Cerea Partners has raised “94 percent” – approximately €235 million – for the fourth iteration of its mezzanine debt fund, president and CEO Michel Chabanel told Agri Investor.
The French firm launched the €250 million vehicle in December 2020 and held a first closing on €215 million April, surpassing the €200 million figure raised by the 2016-vintage Fund III.
Cerea Partners Mezzanine IV is aimed at mid-cap food and beverage companies predominantly based in France, with plans to branch further into Spain, Italy and the Benelux trio of Belgium, the Netherlands and Luxembourg.
“We are really focused on the mid-size to smaller companies that I would say maybe have €5 million EBITDA to around €50 million EBITDA,” said Chabanel. “What we are try to do by investing is to bring more value added to the companies, for example, by helping them to benefit from our network, our long experience and expertise in the sector.”
CPM IV has a €300 million hard-cap, which the firm would “no doubt” have the capacity to reach, Chabanel said, but he added that the vehicle does not “need to be larger than the target figure of €250 million.”
“The hard-cap is quite feasible, but I think we will probably stop the fund raising because we are going to raise two new funds, one for the buyout and one for the senior debt.
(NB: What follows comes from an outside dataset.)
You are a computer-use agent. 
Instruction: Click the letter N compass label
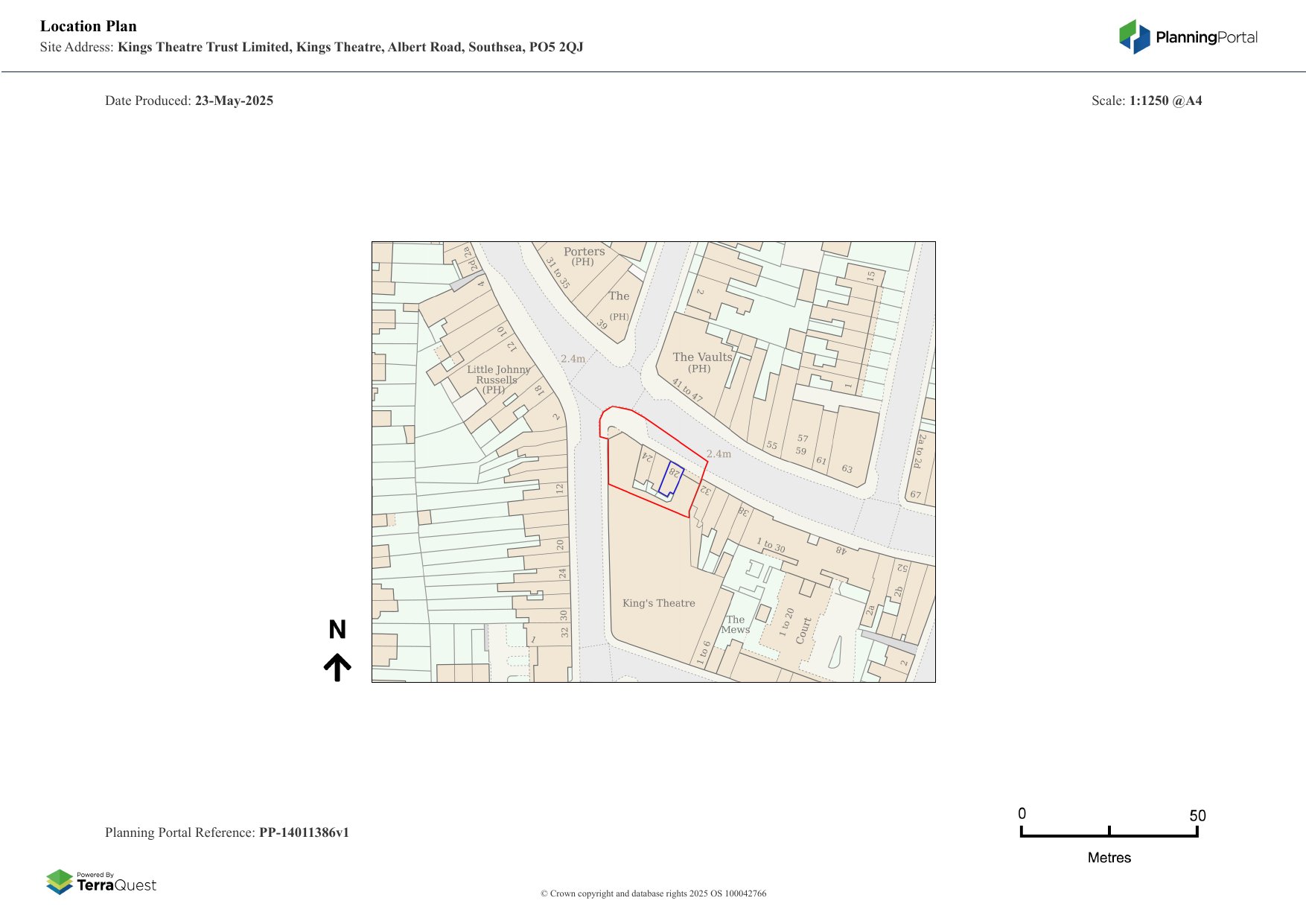(337, 630)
So we do not necessarily need to go up to the hard-cap.” Chabanel declined to disclose the target size of the new funds in its pipeline.
Cerea Partners is currently completing deployment of Fund III and expects to begin investing Fund IV in either Q3 or Q4. The vehicle has an 8-10 IRR target, with its predecessor fund having delivered returns “above this figure,” confirmed Chabanel, though he declined to share specific numbers.
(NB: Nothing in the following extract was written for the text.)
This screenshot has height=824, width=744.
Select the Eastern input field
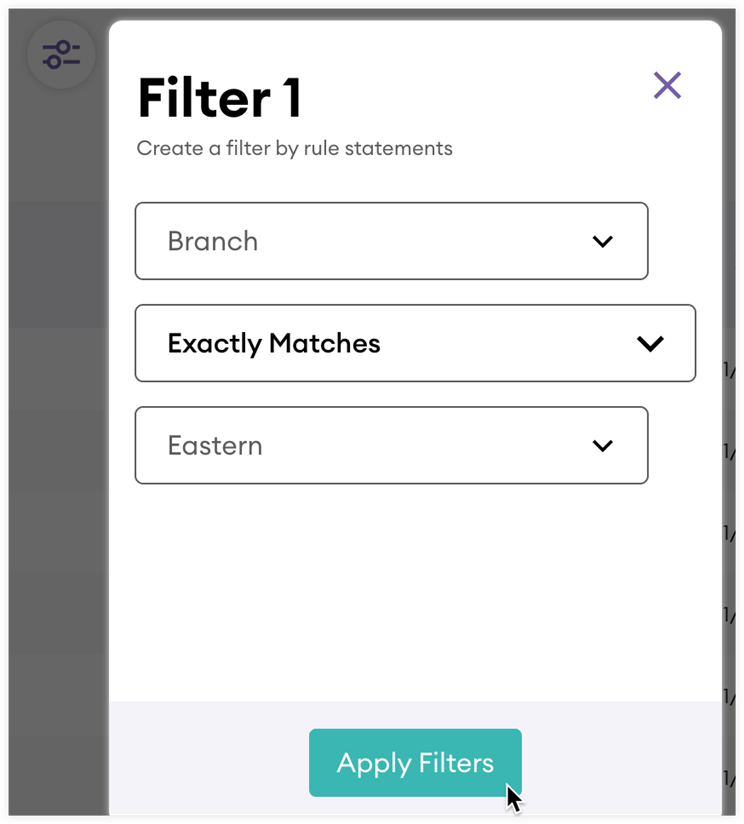click(x=390, y=446)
Chabanel said most of the debt series’ existing investors returned to support Fund IV and increased their commitments, while new LPs also came onboard. Investors were largely made of up European institutional LPs, with family offices also participating in the fund. Chabanel estimated the average ticket size received by the vehicle to be in the €10 million range.
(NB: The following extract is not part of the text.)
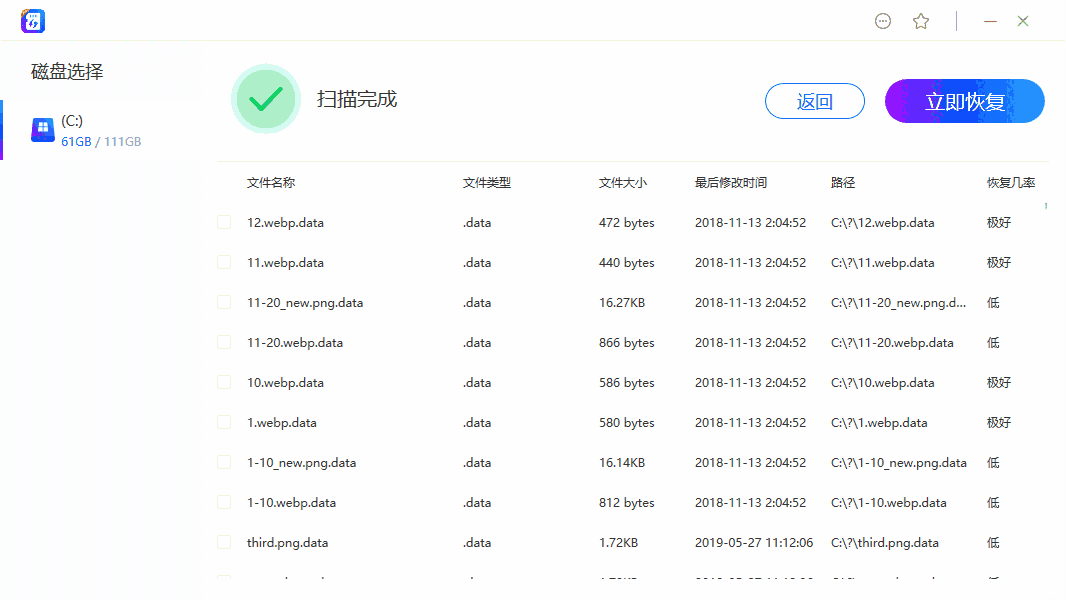
Task: Click the star favorite icon in title bar
Action: [x=921, y=20]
The firm’s existing portfolio has not been too negatively affected by the covid-19 pandemic, he added, given that the majority of businesses to which it has provided debt facilities supply products and logistics services to the supermarket sector, which has been a net beneficiary from the crisis.
“We really focus on resilient investment and we don’t look for speculative investment – we want a good return with a very resilient and strong investment. That’s what our investors like,” Chabanel said.